What does it mean to be stewards of the earth? What does it mean to be told to “take charge” of other creatures of God? What does it mean to receive as gifts the fruit of the earth to eat?


Isaiah 25.6: On this mountain the Lord of hosts will make for all peoples
  a feast of rich food, a feast of well-matured wines,
  of rich food filled with marrow, of well-matured wines strained clear.


Mark 14: 22 While they were eating, Jesus took bread, blessed it, broke it, and gave it to them, and said, “Take; this is my body.”


1 Corinthians 11: 24 After giving thanks, he broke it and said, “This is my body, which is for you; do this to remember me.”

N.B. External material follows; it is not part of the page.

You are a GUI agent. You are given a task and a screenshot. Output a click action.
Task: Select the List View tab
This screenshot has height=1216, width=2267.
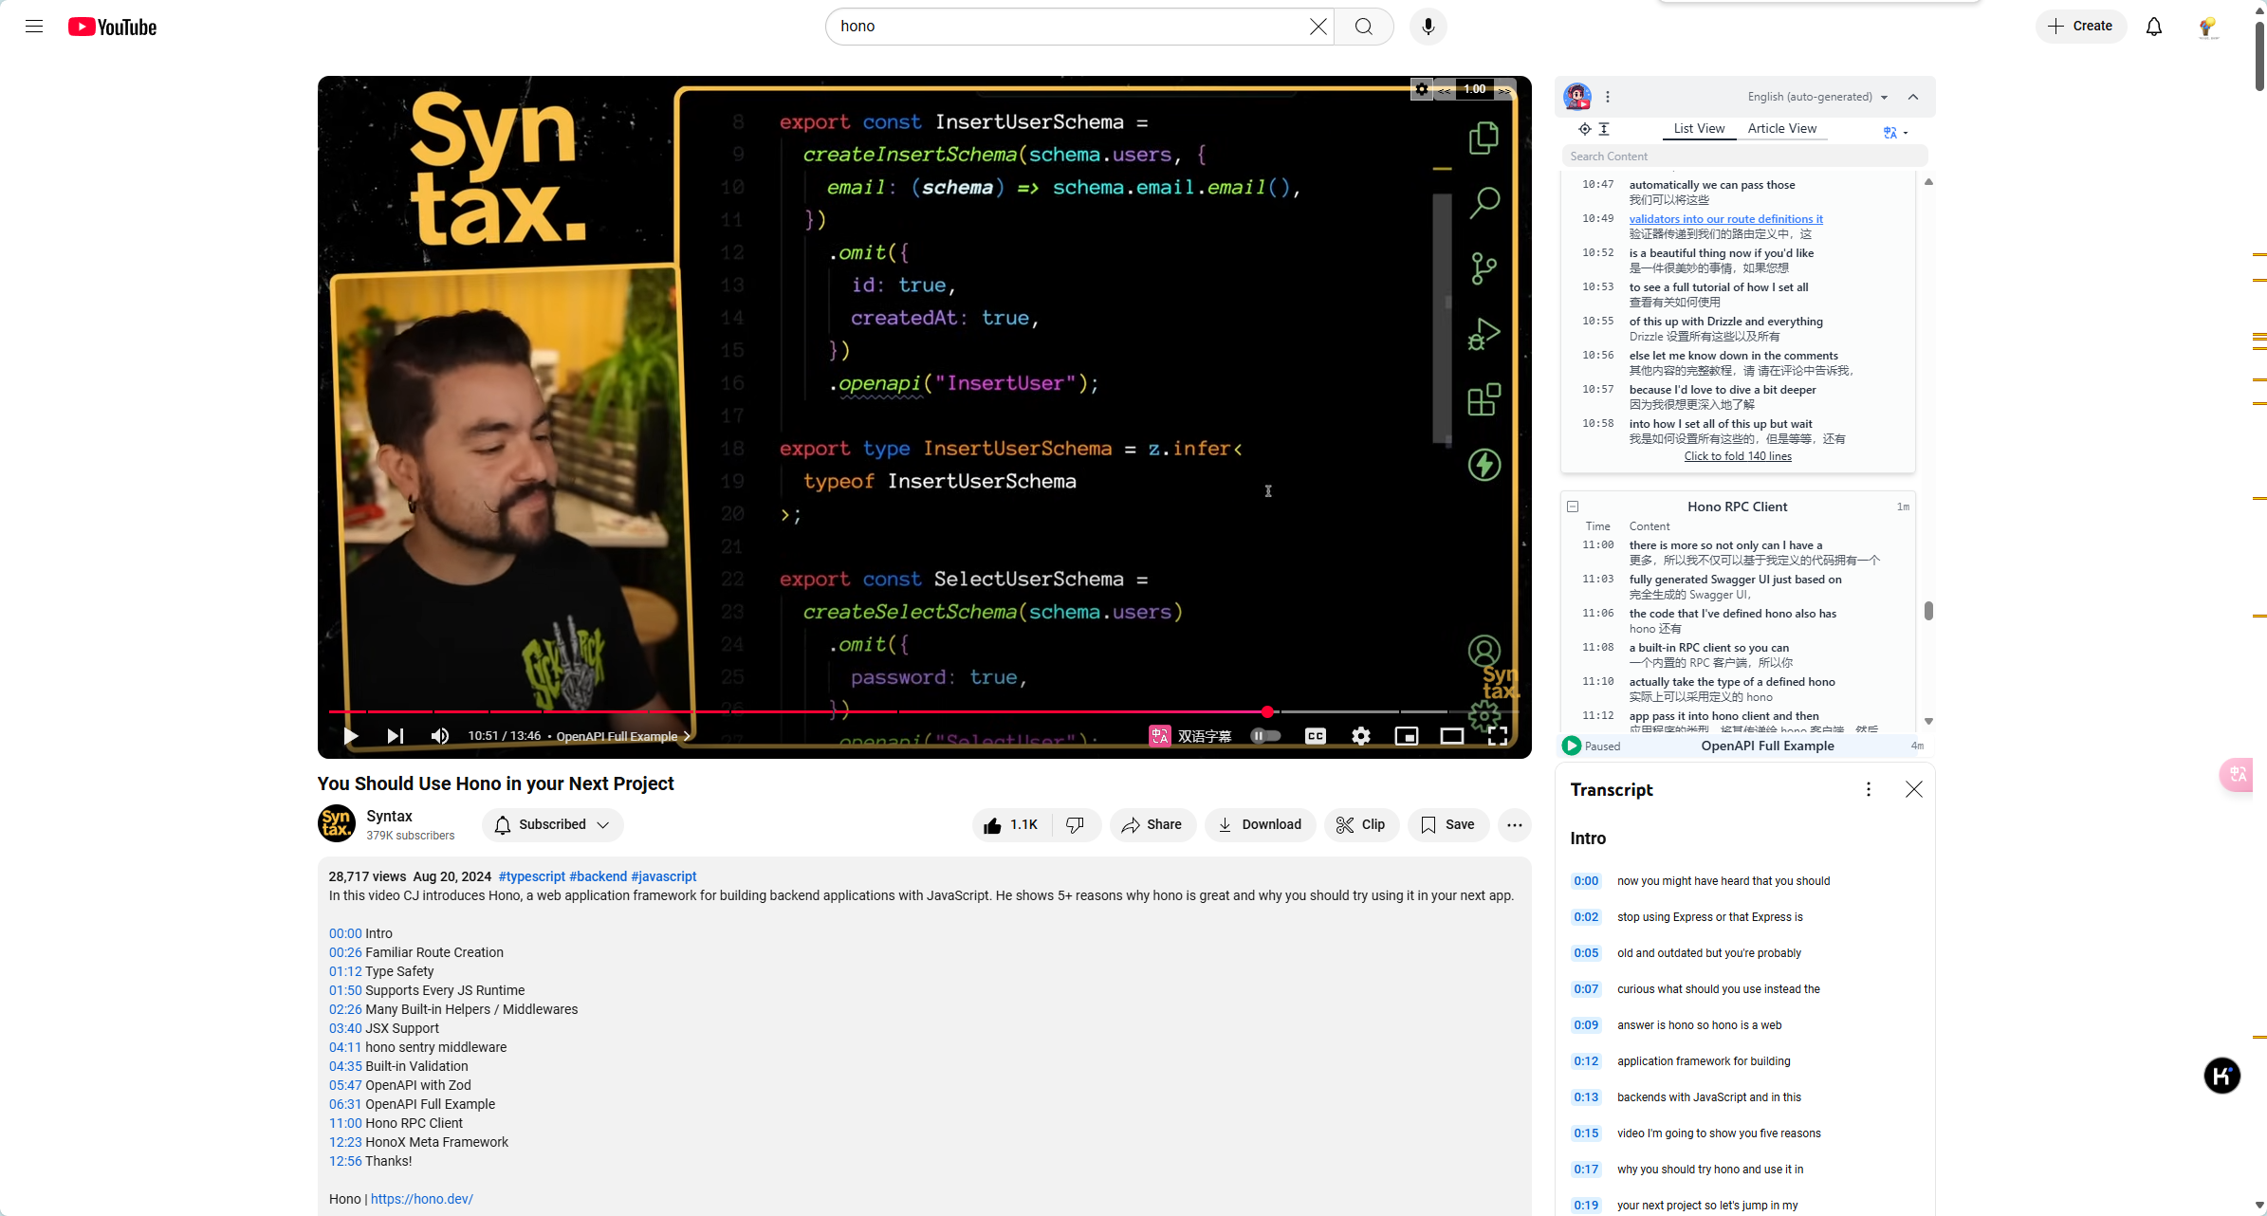(x=1699, y=129)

What bread did he lift up? Why was it sacred? What were they expecting it to mean that day? And what transformation took place? In them? Can we any longer be indifferent to our role as stewards of the earth? Can we look upon the gift of bread as ordinary, knowing whom it meant?


This morning already some of us at eight o’clock or soon thereafter took into our hands a tiny wafer, a symbol of the holy meal Christ shared with his first disciples. When Mary and John and James and Andrew and Peter and the rest of them received the bread from his hands, what did they make of it? And what did it make of them?


What does it make of us?


And what are we to make of our world, knowing what we know? Of it, of its condition, of our charge of stewardship? Of the sacredness of the ground, the water and the sky? Knowing what we know, what action are we called to take? Today or for ever? Practical or symbolic? How shall we now live, with this ‘actionable knowledge’ of the earth’s condition, and our survival?


Are we dependent creatures? Are we powerful actors in our own lives, and the lives of others? Are we not both.


Jesus took the bread and broke it and gave it to his disciples and said: This is my body.

All are welcome at the Lord’s table.